##### Data for processing

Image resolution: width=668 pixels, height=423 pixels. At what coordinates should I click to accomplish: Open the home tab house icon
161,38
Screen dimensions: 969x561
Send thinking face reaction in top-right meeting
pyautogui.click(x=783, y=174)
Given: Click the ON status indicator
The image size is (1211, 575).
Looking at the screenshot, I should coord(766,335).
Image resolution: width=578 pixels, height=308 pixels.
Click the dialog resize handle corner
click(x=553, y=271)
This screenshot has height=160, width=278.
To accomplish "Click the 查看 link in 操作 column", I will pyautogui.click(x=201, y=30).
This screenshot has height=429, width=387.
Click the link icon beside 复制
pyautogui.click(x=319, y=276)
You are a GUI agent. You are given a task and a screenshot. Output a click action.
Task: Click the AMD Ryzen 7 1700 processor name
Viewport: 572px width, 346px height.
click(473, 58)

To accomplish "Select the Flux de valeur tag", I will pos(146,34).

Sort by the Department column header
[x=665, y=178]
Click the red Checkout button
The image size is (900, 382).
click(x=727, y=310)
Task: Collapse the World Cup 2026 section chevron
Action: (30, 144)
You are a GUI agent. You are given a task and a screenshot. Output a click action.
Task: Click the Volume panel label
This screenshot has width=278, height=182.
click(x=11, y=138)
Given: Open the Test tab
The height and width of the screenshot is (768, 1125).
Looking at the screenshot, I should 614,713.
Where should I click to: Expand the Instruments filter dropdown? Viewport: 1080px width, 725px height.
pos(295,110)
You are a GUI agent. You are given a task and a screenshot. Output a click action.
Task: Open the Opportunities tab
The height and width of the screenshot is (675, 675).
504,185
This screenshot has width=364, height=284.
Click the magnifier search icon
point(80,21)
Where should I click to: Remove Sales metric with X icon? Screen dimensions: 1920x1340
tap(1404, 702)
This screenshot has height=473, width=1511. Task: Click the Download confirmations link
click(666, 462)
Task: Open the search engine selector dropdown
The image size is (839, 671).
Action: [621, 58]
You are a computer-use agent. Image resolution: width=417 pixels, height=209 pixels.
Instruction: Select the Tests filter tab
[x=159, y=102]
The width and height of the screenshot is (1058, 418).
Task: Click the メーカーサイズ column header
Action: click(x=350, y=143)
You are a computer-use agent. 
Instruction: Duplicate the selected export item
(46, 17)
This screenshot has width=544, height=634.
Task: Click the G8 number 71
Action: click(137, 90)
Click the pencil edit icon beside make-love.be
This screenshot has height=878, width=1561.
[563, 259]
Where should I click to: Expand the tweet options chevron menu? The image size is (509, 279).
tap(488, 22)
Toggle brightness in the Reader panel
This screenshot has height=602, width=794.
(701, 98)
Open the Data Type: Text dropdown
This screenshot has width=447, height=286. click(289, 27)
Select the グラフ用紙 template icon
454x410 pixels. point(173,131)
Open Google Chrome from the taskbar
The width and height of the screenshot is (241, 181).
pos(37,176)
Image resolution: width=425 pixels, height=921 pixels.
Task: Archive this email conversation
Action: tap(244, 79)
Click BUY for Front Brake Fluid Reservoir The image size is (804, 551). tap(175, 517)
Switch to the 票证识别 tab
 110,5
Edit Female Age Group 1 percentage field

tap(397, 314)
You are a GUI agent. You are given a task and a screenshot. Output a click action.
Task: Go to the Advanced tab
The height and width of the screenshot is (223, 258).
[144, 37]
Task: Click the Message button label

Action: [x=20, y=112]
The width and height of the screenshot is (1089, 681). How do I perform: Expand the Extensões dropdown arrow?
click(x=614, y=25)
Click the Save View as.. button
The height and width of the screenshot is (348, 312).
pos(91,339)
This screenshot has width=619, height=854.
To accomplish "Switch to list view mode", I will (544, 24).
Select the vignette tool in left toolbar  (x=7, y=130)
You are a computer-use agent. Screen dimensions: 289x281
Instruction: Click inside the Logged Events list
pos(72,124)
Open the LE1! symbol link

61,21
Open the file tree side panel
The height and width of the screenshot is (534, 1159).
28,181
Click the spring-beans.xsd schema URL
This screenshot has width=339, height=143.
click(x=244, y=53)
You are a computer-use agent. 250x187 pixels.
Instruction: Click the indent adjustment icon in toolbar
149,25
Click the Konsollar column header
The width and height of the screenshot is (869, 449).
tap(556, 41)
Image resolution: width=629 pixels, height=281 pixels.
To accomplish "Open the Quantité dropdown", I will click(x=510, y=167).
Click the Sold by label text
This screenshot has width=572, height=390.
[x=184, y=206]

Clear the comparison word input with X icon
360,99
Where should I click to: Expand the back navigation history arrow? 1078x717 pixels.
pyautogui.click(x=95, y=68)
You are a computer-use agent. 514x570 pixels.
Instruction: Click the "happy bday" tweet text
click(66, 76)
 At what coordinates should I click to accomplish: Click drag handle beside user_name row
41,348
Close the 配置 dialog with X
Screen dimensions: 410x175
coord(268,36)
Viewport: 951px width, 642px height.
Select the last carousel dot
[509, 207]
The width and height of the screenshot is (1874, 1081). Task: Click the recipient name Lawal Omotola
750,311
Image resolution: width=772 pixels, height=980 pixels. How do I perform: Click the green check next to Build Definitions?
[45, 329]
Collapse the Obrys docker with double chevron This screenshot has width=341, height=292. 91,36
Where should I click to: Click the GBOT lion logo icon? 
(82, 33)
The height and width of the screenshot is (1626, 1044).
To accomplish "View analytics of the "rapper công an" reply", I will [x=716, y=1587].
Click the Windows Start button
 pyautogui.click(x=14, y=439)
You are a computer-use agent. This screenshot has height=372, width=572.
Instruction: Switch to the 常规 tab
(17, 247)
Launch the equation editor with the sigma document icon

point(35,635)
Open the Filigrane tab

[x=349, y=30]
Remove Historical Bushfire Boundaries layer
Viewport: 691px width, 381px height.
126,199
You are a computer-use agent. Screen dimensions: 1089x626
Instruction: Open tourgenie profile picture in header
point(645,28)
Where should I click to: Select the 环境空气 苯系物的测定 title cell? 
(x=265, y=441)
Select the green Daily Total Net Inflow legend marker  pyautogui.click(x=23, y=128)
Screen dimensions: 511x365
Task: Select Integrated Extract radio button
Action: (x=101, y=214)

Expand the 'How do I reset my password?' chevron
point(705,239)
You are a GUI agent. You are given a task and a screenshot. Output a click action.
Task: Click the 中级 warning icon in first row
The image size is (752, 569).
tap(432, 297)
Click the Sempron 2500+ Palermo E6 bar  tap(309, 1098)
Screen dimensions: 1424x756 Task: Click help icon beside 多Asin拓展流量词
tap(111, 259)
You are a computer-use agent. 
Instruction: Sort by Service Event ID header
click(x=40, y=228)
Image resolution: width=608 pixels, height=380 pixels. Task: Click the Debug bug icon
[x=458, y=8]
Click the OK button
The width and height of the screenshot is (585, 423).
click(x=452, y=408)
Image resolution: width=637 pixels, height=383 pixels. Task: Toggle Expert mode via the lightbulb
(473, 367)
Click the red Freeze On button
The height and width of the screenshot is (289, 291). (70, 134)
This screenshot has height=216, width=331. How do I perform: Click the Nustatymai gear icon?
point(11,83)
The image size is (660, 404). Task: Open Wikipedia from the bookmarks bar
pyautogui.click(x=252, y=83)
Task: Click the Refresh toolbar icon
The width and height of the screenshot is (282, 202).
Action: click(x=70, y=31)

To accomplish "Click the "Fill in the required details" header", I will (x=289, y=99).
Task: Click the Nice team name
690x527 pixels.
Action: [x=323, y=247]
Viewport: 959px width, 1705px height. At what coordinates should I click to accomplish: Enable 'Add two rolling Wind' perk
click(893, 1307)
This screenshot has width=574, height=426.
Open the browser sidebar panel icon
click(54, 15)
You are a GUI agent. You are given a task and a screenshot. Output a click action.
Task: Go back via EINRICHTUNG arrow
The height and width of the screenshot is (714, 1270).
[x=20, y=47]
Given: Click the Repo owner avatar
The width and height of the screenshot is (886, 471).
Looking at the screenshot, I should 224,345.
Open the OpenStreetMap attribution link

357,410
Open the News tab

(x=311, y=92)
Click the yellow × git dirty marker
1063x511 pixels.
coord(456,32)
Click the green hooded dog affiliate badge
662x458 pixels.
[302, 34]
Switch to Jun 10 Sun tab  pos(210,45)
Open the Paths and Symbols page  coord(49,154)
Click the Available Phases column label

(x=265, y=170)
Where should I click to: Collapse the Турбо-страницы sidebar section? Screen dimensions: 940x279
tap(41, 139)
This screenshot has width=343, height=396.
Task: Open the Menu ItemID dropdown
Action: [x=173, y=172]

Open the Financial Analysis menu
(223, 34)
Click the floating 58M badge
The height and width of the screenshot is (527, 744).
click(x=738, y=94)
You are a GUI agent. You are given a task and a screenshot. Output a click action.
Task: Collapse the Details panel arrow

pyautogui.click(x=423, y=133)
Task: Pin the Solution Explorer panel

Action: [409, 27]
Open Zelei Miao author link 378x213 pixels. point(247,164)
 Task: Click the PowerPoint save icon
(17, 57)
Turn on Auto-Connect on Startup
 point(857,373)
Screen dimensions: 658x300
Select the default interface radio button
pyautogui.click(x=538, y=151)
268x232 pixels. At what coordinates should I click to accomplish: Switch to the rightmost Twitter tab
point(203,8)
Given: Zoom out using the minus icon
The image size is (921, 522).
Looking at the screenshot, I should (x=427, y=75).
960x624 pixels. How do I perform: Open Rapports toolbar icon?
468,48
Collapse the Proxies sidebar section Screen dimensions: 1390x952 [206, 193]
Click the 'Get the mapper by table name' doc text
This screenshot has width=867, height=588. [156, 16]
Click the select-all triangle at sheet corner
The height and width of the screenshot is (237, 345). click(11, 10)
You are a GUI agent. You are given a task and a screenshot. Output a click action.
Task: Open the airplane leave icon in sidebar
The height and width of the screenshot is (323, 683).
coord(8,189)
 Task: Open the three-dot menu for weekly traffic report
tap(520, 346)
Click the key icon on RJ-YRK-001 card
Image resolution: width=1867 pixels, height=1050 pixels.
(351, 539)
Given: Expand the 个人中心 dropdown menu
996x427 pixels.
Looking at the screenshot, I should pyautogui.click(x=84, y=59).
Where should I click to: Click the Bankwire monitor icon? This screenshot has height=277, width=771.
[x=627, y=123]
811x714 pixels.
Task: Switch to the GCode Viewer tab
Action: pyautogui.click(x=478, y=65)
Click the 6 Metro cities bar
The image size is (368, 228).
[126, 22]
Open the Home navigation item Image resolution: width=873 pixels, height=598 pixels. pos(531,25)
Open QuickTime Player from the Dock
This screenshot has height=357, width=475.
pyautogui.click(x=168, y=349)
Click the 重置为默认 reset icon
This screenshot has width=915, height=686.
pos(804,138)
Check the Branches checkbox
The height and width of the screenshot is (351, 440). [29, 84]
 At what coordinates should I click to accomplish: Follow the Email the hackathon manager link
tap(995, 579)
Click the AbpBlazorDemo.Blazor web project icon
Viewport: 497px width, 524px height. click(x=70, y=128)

##########

Rewrite the listing from its first line through the line containing "pyautogui.click(x=783, y=174)", replacing "thinking face" with "thumbs up" and leaving everything else unchanged.

Image resolution: width=668 pixels, height=423 pixels. At what coordinates should I click to accomplish: Open the home tab house icon
161,38
Screen dimensions: 969x561
Send thumbs up reaction in top-right meeting
pyautogui.click(x=783, y=174)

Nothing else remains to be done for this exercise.